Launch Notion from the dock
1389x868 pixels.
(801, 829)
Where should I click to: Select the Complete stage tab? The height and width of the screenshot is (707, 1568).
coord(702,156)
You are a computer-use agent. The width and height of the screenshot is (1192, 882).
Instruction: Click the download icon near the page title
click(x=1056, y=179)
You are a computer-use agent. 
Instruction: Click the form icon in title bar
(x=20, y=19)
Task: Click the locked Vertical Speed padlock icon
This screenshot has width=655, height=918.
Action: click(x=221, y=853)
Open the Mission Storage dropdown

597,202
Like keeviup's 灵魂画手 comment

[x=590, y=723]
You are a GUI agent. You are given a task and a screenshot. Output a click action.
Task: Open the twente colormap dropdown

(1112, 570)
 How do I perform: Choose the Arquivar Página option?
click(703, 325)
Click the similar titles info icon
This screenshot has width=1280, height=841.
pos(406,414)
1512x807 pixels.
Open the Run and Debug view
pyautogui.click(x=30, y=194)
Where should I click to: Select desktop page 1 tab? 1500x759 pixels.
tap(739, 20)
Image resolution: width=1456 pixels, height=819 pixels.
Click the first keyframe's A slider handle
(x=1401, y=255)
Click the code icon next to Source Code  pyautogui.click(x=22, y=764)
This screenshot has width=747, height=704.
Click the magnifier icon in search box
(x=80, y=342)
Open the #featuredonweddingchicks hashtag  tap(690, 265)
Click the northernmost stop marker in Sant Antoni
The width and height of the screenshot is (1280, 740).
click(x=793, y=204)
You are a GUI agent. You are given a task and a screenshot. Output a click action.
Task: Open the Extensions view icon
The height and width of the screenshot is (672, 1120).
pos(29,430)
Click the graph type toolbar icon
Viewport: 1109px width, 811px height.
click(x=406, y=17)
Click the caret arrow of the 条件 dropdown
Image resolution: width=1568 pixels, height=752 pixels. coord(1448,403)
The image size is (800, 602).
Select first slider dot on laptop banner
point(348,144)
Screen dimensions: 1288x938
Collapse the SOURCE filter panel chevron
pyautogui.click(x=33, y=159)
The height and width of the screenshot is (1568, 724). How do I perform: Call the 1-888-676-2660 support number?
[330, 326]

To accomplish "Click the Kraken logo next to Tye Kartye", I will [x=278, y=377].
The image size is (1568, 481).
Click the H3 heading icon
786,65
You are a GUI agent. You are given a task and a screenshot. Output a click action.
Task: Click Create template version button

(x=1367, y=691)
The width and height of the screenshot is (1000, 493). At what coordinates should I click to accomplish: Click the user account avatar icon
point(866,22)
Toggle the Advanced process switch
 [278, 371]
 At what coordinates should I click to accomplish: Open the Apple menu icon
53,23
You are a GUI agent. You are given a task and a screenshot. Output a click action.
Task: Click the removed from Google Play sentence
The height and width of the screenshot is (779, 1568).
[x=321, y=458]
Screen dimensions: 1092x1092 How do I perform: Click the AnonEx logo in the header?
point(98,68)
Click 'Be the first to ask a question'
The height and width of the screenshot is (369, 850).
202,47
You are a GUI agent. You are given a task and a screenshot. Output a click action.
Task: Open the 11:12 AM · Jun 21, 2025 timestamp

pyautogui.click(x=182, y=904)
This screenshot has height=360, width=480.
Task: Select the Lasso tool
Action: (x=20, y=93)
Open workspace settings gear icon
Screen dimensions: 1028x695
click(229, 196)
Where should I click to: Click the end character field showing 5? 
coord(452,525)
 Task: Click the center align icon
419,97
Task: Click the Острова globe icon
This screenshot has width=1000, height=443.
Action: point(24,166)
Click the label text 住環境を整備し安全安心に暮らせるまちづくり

## Exercise description
Reproduce word for word the portion of the items that opens with the line containing "Where should I click to: Click" and closes with the last line of the items, including both of those lines.

## Task output
Where should I click to: Click the end character field showing 5? 
coord(452,525)
 Task: Click the center align icon
419,97
Task: Click the Острова globe icon
This screenshot has width=1000, height=443.
Action: point(24,166)
Click the label text 住環境を整備し安全安心に暮らせるまちづくり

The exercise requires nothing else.